Apple’s Secret of Success

In 1976, the two founders introduced Apple I which was the first (Schneiders, 29). The Apple 1 failed but was closely followed by the launch of Apple II, which was successful. This happened in the year 1980. In the same year, the company offered its IPO. Competition from the PC market coupled with internal difficulties led to manage crises and management changes. In the year 1983, the company announced danger with the entry of international business machines (IBM) which was followed by the failure of Apple III. Apple introduced the first mouse-driven computer in 1984, the Macintosh. By 1990, the PC clones had saturated the market while Microsoft had launched an operating system that had a graphical user interface.

Although Apple launched the Power personal computer in 1994, the problems of the company continued.

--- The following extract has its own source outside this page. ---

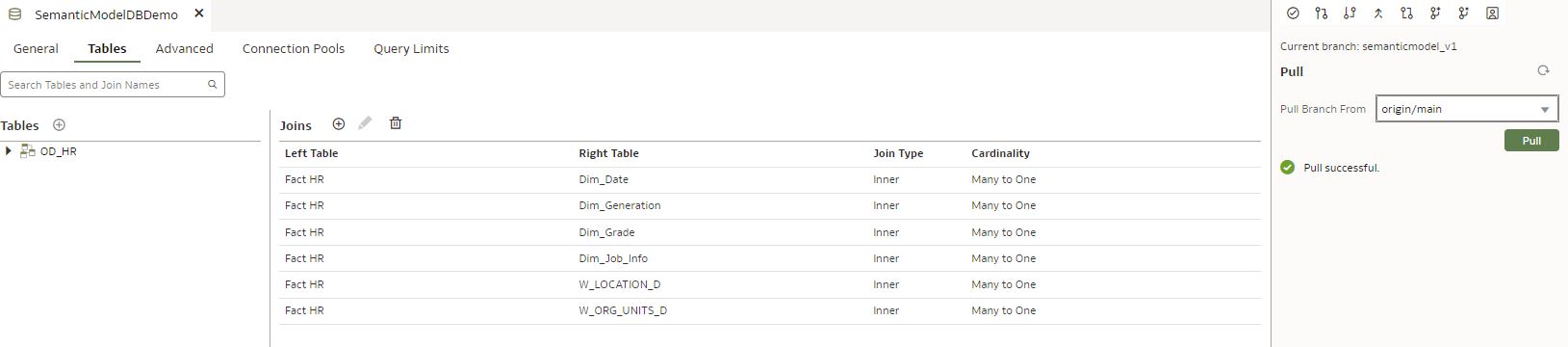Click the upward merge arrow Git icon
The height and width of the screenshot is (347, 1568).
click(x=1378, y=13)
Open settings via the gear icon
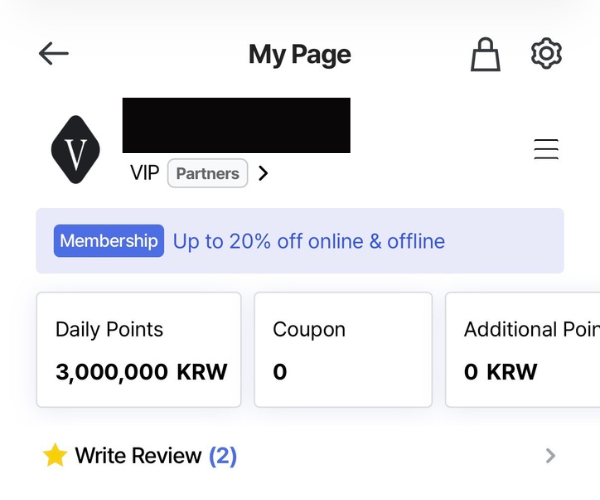This screenshot has width=600, height=500. pyautogui.click(x=546, y=54)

This caused the company to have 1 billion dollars backlog. The situation was made untenable when Microsoft launched Windows 95 operating system. In the 1980s, Apple’s most fierce rivals were Amiga and Atari groups. IBM had become more popular than all the three companies by the year 1990s. They had developed a graphical user interface through the use of windows 3.0 and thus were outcompeting Apple. Apple was performing poorly in the market. Apple responded to the threat by developing a profusion of Performa, Quadra, and Centris. However, these new lines were marketed poorly. Apple was arguably the worst-managed companies in the computer industry. Apple was also suffering from too many models, which were only differentiated by minor improvements in their technological specs. The presence of many arbitrary models from Apple confused customers and destroyed the company’s reputation. Apple’s retail resellers like CompUSA and Sears failed to make any sales or even displays for Apple products effectively. Macs were cheaper than PCs given their components. However, poor marketing made them look expensive.